YOUR TASK:
Give as a numbered list the rows beginning at the line that contains "Screen dimensions: 640x736" and ending after the line that contains "will pyautogui.click(x=784, y=20).", leaving out any blank lines.
··· DATA PROVIDED
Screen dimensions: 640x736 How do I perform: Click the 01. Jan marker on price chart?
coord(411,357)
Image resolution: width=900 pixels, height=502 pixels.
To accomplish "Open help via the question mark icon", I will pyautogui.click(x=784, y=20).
······
··· DATA PROVIDED
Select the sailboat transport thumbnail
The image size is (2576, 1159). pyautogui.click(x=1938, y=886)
······
OUTPUT BELOW:
1. Screen dimensions: 640x736 How do I perform: Click the 01. Jan marker on price chart?
2. coord(411,357)
3. Image resolution: width=900 pixels, height=502 pixels.
4. To accomplish "Open help via the question mark icon", I will pyautogui.click(x=784, y=20).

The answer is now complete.